Rede articula escolas de 5 países para fazer currículo pró meio ambiente

Escolas e organizações sociais da Áustria, da República Tcheca, do Reino Unido, da República do Benim e mais recentemente do Brasil criaram uma rede para trocar experiências e criar um currículo baseado na preservação do meio ambiente. A ideia é que a temática seja trabalhada em todas as disciplinas e na gestão das 40 escolas envolvidas.

No Brasil participam a Escola Municipal de Ensino Fundamental Guilherme de Almeida, a Escola Estadual Professora Julia Macedo Pantoja, o Colégio Bandeirantes e a Escola Teia Multicultural (Politeia) – todas localizadas na cidade de São Paulo (SP) -, além da Escola Estadual Professora Luiza Hidaka, de Suzano (SP). A rede é apoiada pela Secretaria de Estado da Educação de São Paulo, pela Secretaria Municipal de Educação de São Paulo, pelo Instituto Akatu, pelo Instituto Paulo Freire, pela Fundação Roberto Marinho e pelo Instituto Politeia.

A coordenação da iniciativa, chamada Currículo Global para a Sustentabilidade, fica a cargo do Centro de Criação de Imagem Popular (Cecip). As escolas participantes foram indicadas pelas secretarias de educação por serem consideradas de boa qualidade e por desenvolverem atividades ligadas à preservação ambiental.

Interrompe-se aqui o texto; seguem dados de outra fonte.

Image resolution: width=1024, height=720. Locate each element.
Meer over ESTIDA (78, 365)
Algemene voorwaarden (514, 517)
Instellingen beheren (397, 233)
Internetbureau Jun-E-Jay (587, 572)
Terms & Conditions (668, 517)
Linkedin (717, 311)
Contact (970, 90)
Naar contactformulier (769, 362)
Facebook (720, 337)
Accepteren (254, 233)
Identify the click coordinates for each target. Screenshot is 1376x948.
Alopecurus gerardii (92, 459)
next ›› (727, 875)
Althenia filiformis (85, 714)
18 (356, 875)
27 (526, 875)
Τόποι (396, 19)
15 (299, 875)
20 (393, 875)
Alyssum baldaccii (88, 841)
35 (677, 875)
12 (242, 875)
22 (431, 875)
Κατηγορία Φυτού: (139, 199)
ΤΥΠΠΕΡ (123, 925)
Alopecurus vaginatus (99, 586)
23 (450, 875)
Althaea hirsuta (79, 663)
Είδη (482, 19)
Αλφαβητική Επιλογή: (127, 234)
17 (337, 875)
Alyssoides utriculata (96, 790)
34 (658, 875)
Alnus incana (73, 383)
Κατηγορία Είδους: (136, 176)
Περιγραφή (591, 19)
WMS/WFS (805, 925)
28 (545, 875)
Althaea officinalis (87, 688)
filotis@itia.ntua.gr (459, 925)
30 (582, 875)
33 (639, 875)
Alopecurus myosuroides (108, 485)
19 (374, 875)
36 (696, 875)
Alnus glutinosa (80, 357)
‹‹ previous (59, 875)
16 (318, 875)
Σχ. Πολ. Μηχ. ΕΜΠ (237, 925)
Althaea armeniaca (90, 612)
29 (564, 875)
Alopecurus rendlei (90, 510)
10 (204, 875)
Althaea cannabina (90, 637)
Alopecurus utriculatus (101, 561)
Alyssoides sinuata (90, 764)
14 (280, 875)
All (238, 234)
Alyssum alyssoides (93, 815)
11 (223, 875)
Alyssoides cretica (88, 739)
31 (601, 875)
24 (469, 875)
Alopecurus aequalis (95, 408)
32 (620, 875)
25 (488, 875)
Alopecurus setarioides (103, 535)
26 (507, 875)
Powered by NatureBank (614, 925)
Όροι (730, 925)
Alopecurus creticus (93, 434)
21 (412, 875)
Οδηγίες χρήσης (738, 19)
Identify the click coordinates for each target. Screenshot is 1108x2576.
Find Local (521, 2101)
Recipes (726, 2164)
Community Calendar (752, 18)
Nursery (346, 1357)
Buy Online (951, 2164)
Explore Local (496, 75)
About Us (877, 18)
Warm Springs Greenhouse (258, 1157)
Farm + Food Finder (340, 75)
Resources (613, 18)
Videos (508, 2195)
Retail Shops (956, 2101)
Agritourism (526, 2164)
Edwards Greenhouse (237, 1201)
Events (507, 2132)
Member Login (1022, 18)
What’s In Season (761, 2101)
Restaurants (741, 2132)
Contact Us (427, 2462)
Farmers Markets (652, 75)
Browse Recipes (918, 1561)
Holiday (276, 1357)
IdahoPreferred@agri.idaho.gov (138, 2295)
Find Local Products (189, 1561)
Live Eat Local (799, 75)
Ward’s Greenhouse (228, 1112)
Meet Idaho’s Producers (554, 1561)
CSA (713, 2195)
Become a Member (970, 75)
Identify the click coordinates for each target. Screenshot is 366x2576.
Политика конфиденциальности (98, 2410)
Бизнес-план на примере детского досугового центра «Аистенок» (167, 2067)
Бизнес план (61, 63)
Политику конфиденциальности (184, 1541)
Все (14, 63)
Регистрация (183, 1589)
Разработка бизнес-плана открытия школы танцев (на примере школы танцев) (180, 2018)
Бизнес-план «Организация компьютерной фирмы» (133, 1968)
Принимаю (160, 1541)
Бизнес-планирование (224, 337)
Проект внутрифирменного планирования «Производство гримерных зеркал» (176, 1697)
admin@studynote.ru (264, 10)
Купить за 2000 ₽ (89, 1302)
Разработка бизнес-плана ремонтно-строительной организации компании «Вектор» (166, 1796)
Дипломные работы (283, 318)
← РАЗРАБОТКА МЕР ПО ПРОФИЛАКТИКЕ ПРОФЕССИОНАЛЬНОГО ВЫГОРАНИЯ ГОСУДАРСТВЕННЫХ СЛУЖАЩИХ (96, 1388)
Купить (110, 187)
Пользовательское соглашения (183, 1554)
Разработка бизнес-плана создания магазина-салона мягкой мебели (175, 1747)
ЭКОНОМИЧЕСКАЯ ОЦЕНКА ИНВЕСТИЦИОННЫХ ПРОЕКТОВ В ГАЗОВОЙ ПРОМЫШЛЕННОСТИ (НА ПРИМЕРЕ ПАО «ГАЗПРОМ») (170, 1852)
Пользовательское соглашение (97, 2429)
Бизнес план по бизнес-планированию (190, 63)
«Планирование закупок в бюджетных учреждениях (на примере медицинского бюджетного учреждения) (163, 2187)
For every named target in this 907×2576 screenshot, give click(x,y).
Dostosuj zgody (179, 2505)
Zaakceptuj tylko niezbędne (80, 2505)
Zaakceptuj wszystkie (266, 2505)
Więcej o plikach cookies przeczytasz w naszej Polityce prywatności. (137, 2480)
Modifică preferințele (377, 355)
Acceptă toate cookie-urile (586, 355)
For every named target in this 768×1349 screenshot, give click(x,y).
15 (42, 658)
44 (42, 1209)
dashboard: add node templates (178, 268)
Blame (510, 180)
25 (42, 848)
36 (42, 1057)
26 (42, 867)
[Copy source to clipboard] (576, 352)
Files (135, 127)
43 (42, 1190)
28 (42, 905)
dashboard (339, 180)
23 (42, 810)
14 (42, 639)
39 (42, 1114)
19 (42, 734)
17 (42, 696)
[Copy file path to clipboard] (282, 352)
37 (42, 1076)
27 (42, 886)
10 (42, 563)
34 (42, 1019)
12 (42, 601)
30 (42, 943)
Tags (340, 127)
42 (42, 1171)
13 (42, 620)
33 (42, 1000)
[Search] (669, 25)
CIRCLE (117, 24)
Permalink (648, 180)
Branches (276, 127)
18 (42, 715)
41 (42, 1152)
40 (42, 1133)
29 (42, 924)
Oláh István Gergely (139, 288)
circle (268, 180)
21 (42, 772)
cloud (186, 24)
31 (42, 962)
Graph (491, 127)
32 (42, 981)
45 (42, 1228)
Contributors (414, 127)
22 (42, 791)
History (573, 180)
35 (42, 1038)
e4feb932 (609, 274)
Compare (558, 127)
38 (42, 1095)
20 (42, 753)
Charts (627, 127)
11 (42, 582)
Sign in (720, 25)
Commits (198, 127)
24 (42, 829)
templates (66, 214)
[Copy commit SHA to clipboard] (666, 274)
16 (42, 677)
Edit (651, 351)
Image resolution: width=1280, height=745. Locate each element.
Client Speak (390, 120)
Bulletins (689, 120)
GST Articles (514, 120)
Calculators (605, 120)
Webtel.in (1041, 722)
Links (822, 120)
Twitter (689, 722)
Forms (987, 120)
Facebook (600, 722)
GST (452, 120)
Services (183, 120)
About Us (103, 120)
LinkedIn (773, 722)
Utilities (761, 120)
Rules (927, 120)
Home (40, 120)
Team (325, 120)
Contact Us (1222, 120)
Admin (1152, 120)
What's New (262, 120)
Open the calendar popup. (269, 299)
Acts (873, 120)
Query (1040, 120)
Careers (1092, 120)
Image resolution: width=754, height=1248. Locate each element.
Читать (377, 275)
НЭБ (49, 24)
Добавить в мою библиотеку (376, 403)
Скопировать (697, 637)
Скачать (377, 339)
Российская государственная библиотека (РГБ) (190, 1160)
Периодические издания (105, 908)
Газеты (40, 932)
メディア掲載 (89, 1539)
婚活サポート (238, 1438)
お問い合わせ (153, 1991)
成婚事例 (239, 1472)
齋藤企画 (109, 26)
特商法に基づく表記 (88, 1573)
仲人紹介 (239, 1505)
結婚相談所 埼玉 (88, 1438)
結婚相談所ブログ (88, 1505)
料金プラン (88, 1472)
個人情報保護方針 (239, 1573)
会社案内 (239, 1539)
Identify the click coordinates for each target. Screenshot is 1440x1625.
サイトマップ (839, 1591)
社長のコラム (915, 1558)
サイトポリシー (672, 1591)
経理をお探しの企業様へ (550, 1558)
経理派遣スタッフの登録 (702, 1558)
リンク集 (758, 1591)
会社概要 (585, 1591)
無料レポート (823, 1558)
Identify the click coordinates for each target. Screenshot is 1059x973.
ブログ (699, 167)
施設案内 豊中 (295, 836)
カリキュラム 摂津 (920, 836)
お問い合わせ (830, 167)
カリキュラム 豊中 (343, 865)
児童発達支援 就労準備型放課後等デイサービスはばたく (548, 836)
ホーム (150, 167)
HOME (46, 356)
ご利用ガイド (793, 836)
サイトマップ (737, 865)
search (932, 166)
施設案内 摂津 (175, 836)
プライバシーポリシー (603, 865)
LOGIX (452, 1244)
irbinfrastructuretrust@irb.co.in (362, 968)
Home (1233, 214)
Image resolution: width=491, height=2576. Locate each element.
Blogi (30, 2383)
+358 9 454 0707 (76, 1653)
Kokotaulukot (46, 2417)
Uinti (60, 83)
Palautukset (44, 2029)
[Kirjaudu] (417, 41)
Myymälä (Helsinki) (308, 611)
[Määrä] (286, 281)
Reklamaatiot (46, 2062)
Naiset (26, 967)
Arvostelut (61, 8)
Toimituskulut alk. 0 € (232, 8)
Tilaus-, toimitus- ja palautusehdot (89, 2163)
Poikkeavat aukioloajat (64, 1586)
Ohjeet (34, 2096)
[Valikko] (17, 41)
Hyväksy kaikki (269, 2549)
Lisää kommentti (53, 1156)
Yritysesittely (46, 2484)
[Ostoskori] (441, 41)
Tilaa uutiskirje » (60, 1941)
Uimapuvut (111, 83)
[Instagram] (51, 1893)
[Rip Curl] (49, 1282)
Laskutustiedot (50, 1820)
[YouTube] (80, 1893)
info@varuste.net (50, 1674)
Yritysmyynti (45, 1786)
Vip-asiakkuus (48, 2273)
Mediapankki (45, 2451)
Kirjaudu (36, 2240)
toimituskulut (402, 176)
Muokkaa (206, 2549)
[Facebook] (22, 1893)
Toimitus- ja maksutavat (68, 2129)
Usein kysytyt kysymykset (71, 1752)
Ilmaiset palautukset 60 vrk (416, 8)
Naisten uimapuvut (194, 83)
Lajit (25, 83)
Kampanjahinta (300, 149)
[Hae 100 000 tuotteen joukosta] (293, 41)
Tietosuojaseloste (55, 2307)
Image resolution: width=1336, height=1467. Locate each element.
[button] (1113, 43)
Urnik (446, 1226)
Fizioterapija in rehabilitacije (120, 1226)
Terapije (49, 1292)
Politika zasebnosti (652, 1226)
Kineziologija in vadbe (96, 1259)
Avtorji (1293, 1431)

“É preciso incluir a temática em todas as disciplinas, pensar, por exemplo, Matemática sob a ótica de uma cultura de paz”, avaliou a coordenadora pedagógica do projeto, Madza Ednir, durante a reunião de lançamento do projeto, realizada na última semana, na capital paulista. “A sustentabilidade é uma nova maneira das pessoas se relacionarem com as outras e com o meio ambiente”.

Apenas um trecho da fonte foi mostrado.